▶ _RAW RECORDS_:
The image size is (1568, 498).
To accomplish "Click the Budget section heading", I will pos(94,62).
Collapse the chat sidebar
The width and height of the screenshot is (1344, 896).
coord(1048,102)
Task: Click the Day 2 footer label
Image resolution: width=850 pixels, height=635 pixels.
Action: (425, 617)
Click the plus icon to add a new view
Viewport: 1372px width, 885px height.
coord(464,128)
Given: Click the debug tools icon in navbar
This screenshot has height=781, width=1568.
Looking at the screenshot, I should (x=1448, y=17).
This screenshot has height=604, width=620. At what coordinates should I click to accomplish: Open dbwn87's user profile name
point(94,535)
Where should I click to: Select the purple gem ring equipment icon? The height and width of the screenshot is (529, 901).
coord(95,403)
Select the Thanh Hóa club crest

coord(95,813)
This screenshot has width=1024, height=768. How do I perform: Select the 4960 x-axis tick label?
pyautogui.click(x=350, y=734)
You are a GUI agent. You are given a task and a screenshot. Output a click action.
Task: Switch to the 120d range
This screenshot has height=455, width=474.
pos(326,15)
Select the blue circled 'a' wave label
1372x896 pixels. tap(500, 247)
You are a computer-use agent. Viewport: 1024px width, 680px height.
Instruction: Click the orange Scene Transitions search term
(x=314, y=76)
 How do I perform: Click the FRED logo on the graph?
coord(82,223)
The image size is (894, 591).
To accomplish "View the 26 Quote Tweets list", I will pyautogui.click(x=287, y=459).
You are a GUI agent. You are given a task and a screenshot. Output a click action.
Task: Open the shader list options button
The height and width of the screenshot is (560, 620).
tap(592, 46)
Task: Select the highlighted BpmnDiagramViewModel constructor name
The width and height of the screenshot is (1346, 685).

▶ _WHAT IS ASKED_: Revise the listing above by replacing "GUI agent" with "graphical interface agent" wherever it occurs. Leave every other part of the listing unchanged.

▶ _RESULT OF THE TASK_:
The image size is (1568, 498).
To accomplish "Click the Budget section heading", I will pos(94,62).
Collapse the chat sidebar
The width and height of the screenshot is (1344, 896).
coord(1048,102)
Task: Click the Day 2 footer label
Image resolution: width=850 pixels, height=635 pixels.
Action: (425, 617)
Click the plus icon to add a new view
Viewport: 1372px width, 885px height.
coord(464,128)
Given: Click the debug tools icon in navbar
This screenshot has height=781, width=1568.
Looking at the screenshot, I should (x=1448, y=17).
This screenshot has height=604, width=620. At what coordinates should I click to accomplish: Open dbwn87's user profile name
point(94,535)
Where should I click to: Select the purple gem ring equipment icon? The height and width of the screenshot is (529, 901).
coord(95,403)
Select the Thanh Hóa club crest

coord(95,813)
This screenshot has width=1024, height=768. How do I perform: Select the 4960 x-axis tick label?
pyautogui.click(x=350, y=734)
You are a graphical interface agent. You are given a task and a screenshot. Output a click action.
Task: Switch to the 120d range
This screenshot has height=455, width=474.
pos(326,15)
Select the blue circled 'a' wave label
1372x896 pixels. tap(500, 247)
You are a computer-use agent. Viewport: 1024px width, 680px height.
Instruction: Click the orange Scene Transitions search term
(x=314, y=76)
 How do I perform: Click the FRED logo on the graph?
coord(82,223)
The image size is (894, 591).
To accomplish "View the 26 Quote Tweets list", I will pyautogui.click(x=287, y=459).
You are a graphical interface agent. You are given a task and a screenshot. Output a click action.
Task: Open the shader list options button
The height and width of the screenshot is (560, 620).
tap(592, 46)
Task: Select the highlighted BpmnDiagramViewModel constructor name
The width and height of the screenshot is (1346, 685).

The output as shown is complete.